Network Programming :: Lessons :: Network Concepts
A network is a set of computers connected together for the purpose of sharing resources. A network can be as small and local as two computers connected in the same room, or as large and broad as the internet. Sending data across a network is much more complicated than sending other resources such as electricity or water. There is more to the data than the physical characteristics of the signals being sent back and forth. The signals have meaning and that meaning can be lost during transport if care isn't taken.
The different aspects of network communication are organized into multiple layers. Each layer only talks to the layers immediately above and immediately below it. There are different layer models depending on the needs of a particular network. The 4-layer model below is the TCP/IP model used for the internet.
Application Layer: This layer is where applications like Google Chrome or Call of Duty reside. The applications only talk to the transport layer. Some protocols at this level include HTTP for the web; SMTP, POP, and IMAP for email; and FTP for file transfer.
Transport Layer: This layer provides services to connect applications with the internet. A transport protocol is used in this layer to transport data. The Transmission Control Protocol (TCP) is the protocol that lent its name to the TCP/IP model and is used for transmissions that must make a connection. The User Datagram Protocol (UDP) is alternatively used for simple transmissions that don't need to make a connection. The transport layer talks to both the application layer and the internet layer. This layer is also responsible for ensuring that packets are received in the order they were sent and that no data is lost or corrupted.

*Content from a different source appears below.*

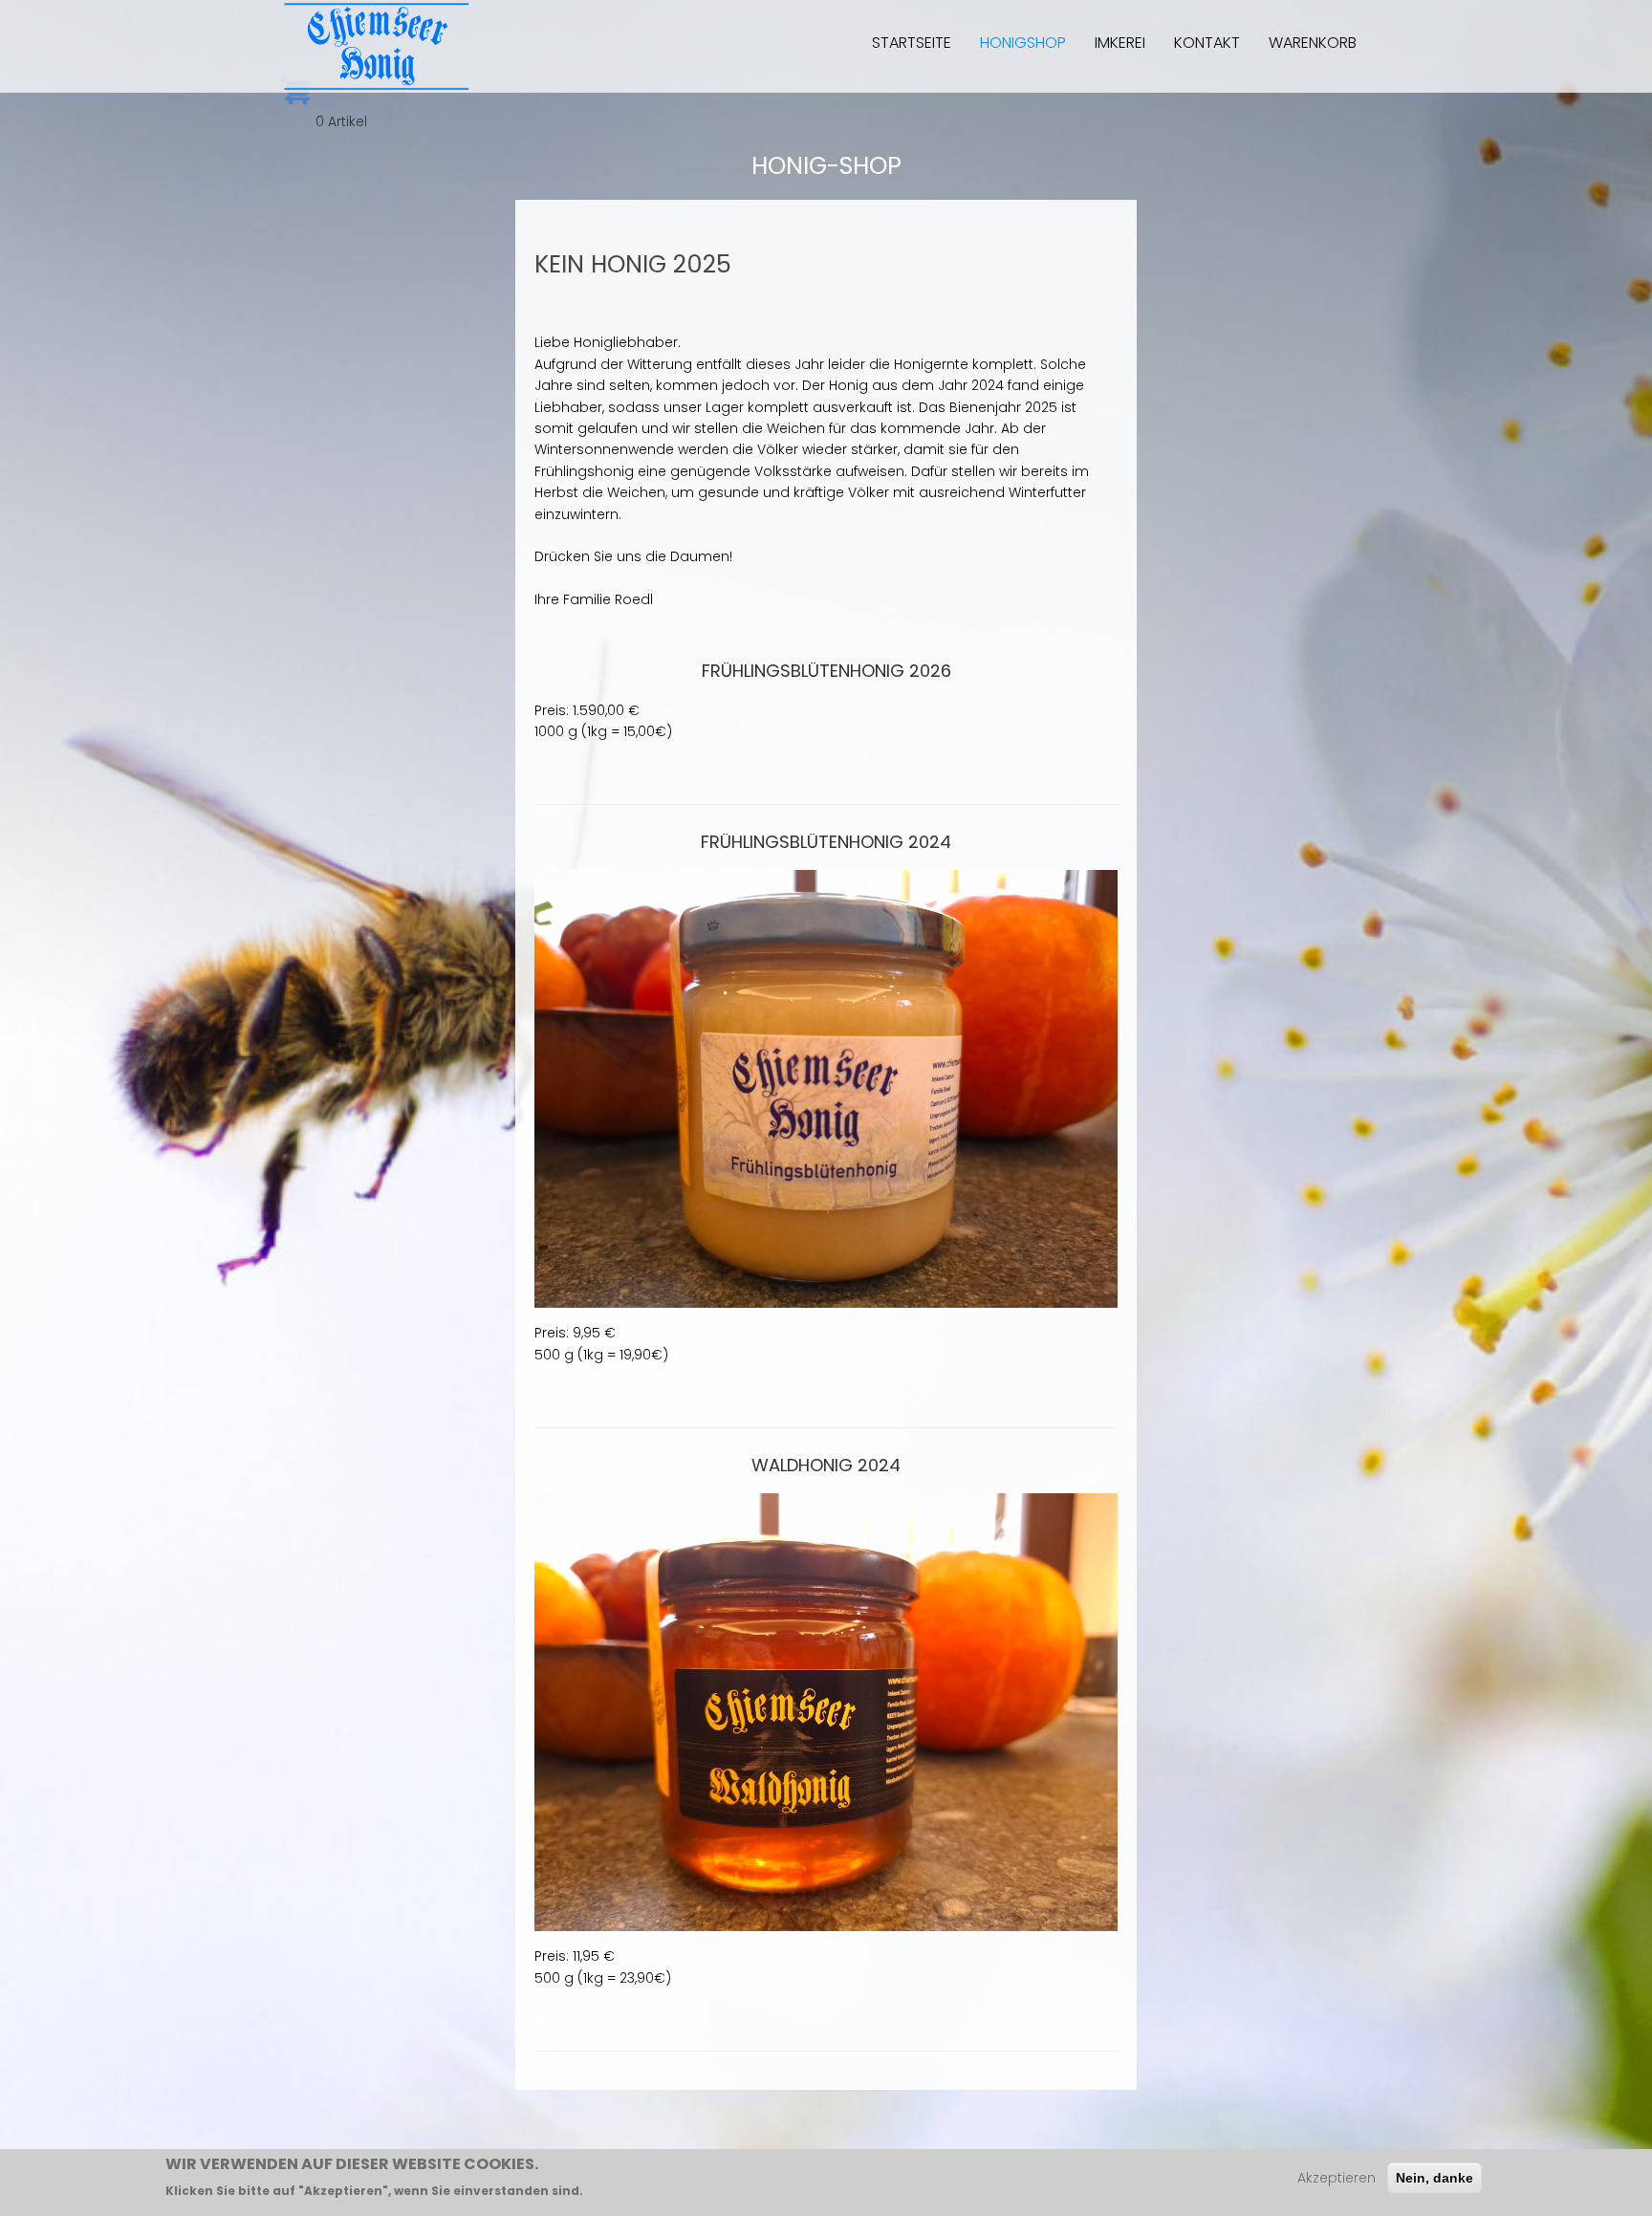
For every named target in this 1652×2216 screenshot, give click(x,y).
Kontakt (1207, 43)
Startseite (911, 43)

Internet Layer: This layer is a collection of methods and protocols used to transport packets of data across different networks. The protocols in this layer are defined by the Internet Protocol (IP) and this layer talks with the transport layer as well as the link layer. IP is actually two protocols: IPv4, which uses 32-bit addresses, and IPv6, which uses 128-bit addresses. IPv6 is still trying to gain ground on IPv4. According to Google's statistics, IPv6 was used by nearly 12% of their users in August 2016.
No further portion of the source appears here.